Kuiper setengah abad sebelumnya. Lantas bagaimana dengan penyimpangan
orbit Uranus dan Neptunus?
Hal
ini diuji secara tak langsung oleh Voyager 2 ketika mengukur ulang
massa planet Jupiter, Saturnus, Uranus dan Neptunus dengan akurasi
sangat tinggi dalam Grand Tour 1979 – 1989. Ketika hasil pengukuran
Voyager ini dimasukkan dalam hitungan Le Verrier, ternyata penyimpangan
itu menghilang! Disini jelas bahwa ide akan Planet X dibangun dari
deviasi standar statistika hasil pengukuran astronomi abad ke-19 yang
tentu saja tingkat ketelitiannya tidak setinggi pengukuran saat ini.
Mengenai Vulkan, problem itu sudah terjawab di tahun1916 ketika Einstein
mengapungkan teori relativitas umum-nya yang menggemparkan. Menurut
Einstein, salah satu konsekuensi dari membengkoknya ruang waktu
disekitar benda massif seperti Matahari adalah terjadinya pergeseran
permanen (presesi) terhadap titik perihelion Merkurius, yang mencapai 43
detik busur per abad. Presesi perihelion inilah yang teramati oleh Le
Verrier, jauh hari sebelum Einstein lahir.
Planet Nibiru
Nibiru,
menurut Landsberger dan K. Wilson merupakan titik tetap di langit atau
bintang kutub.

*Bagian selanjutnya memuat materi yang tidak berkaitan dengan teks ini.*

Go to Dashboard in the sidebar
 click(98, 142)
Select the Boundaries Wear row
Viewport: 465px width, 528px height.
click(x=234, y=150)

Zecharia Stichtin dan Burak Eldem, mengklaim Nibiru
adalah catatan kuno Sumeria mengenai planet tak dikenal. Pada http://xfacts.com/ Nibiru
disebutkan sebagai planet tempat berdiamnya Annunaki (dewanya orang
Sumeria) yang mengorbit Matahari kita dalam 3.600 tahun. Namun klaim
Stichtin tidak didukung fakta ilmiah astronomi dan arkeologi. Apalagi
jika kemudian Nibiru dikait-kaitkan dengan Planet X, yang sudah kita
ketahui sejauh ini memang tidak ada.
Lepas
dari soal ada tidaknya Nibiru, ada beberapa hal dalam selebaran
tersebut yang ternyata tidak menyebutkan siapa penulisnya, hanya
tertulis dari aliflamra1711@gmail.com namun menarik untuk kita analisis.
Pertama,
dikatakan planet Nibiru memiliki massa 100 kali massa Bumi kita, dengan
diameter – merujuk pada grafis – menyamai Saturnus atau sebesar 120.000
km (sebagai pembanding, diameter Bumi kita “hanya” 12.756 km alias
seper sepuluhnya saja). Bila kita anggap Nibiru berbentuk bulat, kita
bisa memperkirakan densitasnya yang ternyata sebesar 0,66 gram/cc, alias
lebih ringandari air (!). Adakah benda langit yang densitasnya mirip2
Nibiru? Ada, malah banyak! Asteroid-asteroid transneptunik penghuni
Sabuk Kuiper dan kometisimal2 ‘penduduk’ Awan Komet Oort juga memiliki
densitas kurang dari 1 gram/cc. Analisis spektroskopi menunjukkan hal
ini disebabkan oleh komposisi penyusun benda2 langit itu didominasi oleh
materi-materi ringan seperti senyawa karbon dan debu-debu silikat
berselubung es, dengan permukaan gelap dan memadat akibat terjangan
radiasi sinar kosmis.
Anggaplah
Nibiru beredar mengelilingi Matahari kita dalam 3.600 tahun sekali.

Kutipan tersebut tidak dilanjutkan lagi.